Exporting metrics from MAAS region and rack controllers
The observability playbook enables the export of metrics from MAAS Region and Rack controllers. By setting the Prometheus endpoint and running the playbook, hosts running these controllers install and configure the Grafana agent accordingly. This feature allows administrators to monitor server metrics from all MAAS controllers, including process metrics (e.g., CPU and memory usage) and cluster metrics derived from the database. Monitoring these metrics provides valuable insights into the performance and health of the MAAS controllers, facilitating proactive monitoring and troubleshooting.
Exporting logs from MAAS controllers
In addition to metrics, the observability playbook facilitates the export of logs from MAAS controllers. By setting the Loki endpoint and running the playbook, hosts running Region and Rack controllers install and configure the Grafana agent to export logs to Loki. This feature consolidates logs from various sources, such as audit logs, console logs, and MAAS component logs, into a centralized location. Centralized log management simplifies troubleshooting and analysis, enabling administrators to quickly identify and resolve issues affecting the MAAS platform.
Exporting metrics and logs from the PostgreSQL database
The observability playbook supports the export of metrics and logs from the PostgreSQL database installed by Ansible. By setting the Prometheus and Loki endpoints, administrators can export PostgreSQL metrics to Prometheus and logs to Loki. This feature allows for comprehensive monitoring and analysis of the database’s performance, ensuring optimal operation and timely detection of potential issues.
Installing alert rules to existing observability stack
For operators with an existing observability stack, the observability playbook provides the ability to install alert rules into their stack. By downloading MAAS-curated alert rules for Prometheus and Loki, administrators can integrate MAAS-specific alerts into their existing monitoring infrastructure. This feature enables administrators to receive proactive notifications and take timely actions based on predefined alert conditions.

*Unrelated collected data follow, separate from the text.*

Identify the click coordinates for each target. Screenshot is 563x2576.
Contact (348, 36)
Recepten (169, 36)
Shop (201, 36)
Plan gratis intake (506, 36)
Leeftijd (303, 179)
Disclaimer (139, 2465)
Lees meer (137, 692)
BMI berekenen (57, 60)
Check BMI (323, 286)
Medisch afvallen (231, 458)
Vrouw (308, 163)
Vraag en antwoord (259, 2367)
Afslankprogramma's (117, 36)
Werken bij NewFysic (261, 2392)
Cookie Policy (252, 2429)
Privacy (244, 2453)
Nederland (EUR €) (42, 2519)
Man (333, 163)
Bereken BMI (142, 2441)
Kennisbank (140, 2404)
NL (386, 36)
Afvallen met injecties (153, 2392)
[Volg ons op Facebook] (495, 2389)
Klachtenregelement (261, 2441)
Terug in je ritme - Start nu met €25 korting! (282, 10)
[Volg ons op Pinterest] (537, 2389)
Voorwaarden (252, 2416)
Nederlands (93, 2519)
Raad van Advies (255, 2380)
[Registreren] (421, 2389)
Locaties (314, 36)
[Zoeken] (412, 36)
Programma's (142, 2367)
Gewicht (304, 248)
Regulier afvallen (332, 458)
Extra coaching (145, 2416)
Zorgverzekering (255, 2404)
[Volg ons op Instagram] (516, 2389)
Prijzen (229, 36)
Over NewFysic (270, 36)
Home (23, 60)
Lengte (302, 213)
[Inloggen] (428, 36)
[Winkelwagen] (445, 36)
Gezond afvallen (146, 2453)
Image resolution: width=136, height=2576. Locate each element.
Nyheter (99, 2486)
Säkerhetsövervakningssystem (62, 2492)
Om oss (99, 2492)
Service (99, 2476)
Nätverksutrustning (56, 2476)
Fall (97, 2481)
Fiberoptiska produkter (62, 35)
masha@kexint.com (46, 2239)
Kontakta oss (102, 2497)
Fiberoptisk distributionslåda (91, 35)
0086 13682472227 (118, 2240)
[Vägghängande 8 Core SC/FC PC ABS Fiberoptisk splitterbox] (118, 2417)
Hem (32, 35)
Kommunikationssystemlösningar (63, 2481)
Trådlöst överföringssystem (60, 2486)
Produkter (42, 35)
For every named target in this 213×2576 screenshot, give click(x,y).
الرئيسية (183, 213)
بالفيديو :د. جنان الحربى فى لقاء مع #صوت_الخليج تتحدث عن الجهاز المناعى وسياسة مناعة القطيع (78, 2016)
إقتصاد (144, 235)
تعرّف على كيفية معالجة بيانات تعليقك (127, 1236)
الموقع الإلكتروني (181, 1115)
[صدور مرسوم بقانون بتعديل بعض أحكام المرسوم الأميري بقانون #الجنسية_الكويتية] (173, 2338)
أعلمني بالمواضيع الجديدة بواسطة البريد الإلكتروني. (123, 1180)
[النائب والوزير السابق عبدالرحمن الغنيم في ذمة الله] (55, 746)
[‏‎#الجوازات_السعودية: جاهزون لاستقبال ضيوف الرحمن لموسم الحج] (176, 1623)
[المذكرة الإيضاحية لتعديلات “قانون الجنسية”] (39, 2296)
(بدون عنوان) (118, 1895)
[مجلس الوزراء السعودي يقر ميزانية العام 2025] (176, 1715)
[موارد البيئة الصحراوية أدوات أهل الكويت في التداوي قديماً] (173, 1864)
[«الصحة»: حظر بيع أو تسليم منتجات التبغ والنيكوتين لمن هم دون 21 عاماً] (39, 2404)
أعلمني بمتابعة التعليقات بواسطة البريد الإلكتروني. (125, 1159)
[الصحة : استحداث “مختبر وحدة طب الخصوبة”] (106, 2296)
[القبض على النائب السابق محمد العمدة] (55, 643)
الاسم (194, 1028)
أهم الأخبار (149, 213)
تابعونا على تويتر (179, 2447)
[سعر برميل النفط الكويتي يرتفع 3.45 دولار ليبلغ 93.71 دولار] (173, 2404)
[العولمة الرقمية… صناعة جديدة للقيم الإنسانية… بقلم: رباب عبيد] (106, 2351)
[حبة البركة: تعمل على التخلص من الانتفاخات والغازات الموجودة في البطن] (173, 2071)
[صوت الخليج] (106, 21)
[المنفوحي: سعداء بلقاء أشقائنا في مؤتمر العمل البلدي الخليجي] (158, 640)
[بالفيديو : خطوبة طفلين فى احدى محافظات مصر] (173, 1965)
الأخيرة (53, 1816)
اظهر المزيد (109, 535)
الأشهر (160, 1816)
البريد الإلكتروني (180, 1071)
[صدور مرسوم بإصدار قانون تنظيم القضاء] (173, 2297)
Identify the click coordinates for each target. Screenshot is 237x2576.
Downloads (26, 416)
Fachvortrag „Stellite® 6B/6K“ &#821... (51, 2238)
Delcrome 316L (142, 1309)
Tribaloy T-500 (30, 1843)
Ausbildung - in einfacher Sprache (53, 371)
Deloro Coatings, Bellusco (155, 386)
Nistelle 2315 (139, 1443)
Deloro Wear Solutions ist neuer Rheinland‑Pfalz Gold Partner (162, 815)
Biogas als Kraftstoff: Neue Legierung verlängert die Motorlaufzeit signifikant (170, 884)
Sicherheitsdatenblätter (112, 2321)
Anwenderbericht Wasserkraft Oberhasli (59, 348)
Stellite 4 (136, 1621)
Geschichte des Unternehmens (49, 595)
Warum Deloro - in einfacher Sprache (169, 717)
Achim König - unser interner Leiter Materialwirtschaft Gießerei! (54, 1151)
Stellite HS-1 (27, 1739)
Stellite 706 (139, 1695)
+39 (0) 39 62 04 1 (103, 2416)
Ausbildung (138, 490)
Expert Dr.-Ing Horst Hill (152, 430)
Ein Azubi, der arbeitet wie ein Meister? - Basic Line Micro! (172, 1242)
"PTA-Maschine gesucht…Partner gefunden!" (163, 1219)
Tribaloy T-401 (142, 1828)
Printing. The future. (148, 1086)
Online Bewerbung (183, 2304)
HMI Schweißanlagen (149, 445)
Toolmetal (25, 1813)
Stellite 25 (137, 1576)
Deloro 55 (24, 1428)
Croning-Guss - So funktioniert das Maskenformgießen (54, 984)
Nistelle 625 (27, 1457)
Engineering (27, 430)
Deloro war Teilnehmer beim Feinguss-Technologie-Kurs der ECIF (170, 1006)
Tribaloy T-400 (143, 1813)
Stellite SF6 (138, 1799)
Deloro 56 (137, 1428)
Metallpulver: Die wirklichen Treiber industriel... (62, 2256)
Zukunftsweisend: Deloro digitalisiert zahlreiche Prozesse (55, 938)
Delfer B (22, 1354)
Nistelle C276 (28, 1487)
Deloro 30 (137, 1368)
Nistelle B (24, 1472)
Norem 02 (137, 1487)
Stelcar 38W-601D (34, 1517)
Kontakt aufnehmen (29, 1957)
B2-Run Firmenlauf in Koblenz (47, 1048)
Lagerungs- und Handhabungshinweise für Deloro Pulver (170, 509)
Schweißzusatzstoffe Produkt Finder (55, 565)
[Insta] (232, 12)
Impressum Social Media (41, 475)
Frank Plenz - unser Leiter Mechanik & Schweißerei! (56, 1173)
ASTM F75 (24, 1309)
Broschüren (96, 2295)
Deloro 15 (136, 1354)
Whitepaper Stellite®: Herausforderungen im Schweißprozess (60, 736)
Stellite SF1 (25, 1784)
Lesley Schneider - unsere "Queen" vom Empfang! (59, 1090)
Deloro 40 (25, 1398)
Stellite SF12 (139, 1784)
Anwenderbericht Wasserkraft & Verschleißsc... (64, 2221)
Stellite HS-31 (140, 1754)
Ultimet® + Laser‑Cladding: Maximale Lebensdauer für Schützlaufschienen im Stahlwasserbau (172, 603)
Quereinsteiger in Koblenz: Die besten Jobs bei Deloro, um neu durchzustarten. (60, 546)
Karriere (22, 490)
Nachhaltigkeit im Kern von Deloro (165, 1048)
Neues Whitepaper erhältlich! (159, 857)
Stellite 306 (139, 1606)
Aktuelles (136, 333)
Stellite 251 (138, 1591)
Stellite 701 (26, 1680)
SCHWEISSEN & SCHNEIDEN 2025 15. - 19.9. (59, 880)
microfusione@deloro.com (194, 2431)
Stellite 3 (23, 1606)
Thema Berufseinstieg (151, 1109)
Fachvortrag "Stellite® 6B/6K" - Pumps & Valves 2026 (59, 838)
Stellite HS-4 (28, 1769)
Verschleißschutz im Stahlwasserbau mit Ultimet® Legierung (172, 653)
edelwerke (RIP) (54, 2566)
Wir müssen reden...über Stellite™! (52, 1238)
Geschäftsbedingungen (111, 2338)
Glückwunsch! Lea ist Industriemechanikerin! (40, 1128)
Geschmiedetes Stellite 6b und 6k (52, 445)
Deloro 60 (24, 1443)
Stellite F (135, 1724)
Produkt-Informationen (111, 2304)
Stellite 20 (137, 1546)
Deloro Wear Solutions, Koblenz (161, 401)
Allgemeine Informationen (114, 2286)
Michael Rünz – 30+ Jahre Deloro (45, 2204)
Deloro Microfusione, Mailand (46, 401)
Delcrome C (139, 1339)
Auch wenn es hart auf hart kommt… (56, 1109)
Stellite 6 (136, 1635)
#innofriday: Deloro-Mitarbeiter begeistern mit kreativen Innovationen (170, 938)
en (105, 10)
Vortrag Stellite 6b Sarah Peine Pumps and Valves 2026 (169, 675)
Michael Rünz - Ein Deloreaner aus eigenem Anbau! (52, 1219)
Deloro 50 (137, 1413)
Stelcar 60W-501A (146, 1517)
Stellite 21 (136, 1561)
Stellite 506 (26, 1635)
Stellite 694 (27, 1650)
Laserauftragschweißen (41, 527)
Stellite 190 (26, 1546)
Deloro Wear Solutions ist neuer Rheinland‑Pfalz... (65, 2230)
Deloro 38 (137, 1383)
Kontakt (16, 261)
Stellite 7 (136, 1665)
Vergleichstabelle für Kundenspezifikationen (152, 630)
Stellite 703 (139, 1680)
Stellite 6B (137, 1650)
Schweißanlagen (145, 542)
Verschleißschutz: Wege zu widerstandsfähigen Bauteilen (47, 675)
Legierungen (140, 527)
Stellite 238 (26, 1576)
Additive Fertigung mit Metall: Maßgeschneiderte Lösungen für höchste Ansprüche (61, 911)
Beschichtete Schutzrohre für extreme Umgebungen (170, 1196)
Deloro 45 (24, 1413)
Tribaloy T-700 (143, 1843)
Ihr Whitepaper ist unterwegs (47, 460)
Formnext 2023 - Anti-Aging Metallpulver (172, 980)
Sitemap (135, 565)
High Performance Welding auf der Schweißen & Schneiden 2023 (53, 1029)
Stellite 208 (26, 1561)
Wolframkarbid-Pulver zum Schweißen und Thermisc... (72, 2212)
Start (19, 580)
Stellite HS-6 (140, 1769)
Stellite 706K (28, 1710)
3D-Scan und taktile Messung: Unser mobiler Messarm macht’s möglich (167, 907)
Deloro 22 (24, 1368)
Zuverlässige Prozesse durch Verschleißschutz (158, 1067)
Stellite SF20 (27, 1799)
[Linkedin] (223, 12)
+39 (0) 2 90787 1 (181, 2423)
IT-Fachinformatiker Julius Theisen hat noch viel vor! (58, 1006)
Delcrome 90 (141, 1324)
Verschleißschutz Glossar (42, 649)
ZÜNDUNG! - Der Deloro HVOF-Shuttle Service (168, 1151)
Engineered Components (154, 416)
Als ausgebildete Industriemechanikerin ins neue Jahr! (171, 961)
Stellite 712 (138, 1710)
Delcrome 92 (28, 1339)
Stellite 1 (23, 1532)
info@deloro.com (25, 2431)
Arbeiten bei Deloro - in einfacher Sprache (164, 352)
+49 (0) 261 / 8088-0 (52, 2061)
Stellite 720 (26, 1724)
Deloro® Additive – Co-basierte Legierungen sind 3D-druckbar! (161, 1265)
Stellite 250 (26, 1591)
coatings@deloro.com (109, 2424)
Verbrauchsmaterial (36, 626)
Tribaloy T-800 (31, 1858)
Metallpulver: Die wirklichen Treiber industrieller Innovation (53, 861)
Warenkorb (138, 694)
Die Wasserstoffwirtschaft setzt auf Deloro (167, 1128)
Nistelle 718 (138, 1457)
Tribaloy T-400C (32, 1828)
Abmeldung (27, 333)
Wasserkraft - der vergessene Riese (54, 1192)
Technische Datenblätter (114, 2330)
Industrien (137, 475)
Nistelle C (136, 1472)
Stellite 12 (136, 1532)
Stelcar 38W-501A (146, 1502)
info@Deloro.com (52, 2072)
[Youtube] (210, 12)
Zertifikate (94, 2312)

Exporting metrics and logs from Pacemaker and Corosync
The observability playbook also supports the export of metrics and logs from Pacemaker and Corosync services installed by Ansible. By setting the Prometheus endpoint and running the playbook, the HA Cluster exporter is installed and configured to collect Pacemaker and Corosync metrics. Additionally, the playbook installs and configures the Grafana agent to send these metrics to Prometheus. This feature provides insights into the health and performance of the clustering infrastructure.
In summary, the Ansible observability playbook for MAAS introduces user-centric features that enhance the monitoring and observability capabilities of the platform. These features allow administrators to gain valuable insights into the performance, availability, and health of their MAAS controllers and PostgreSQL database. By leveraging Grafana, Prometheus, and Loki, administrators can proactively manage and optimize their MAAS deployments, enabling efficient troubleshooting, capacity planning, and performance tuning.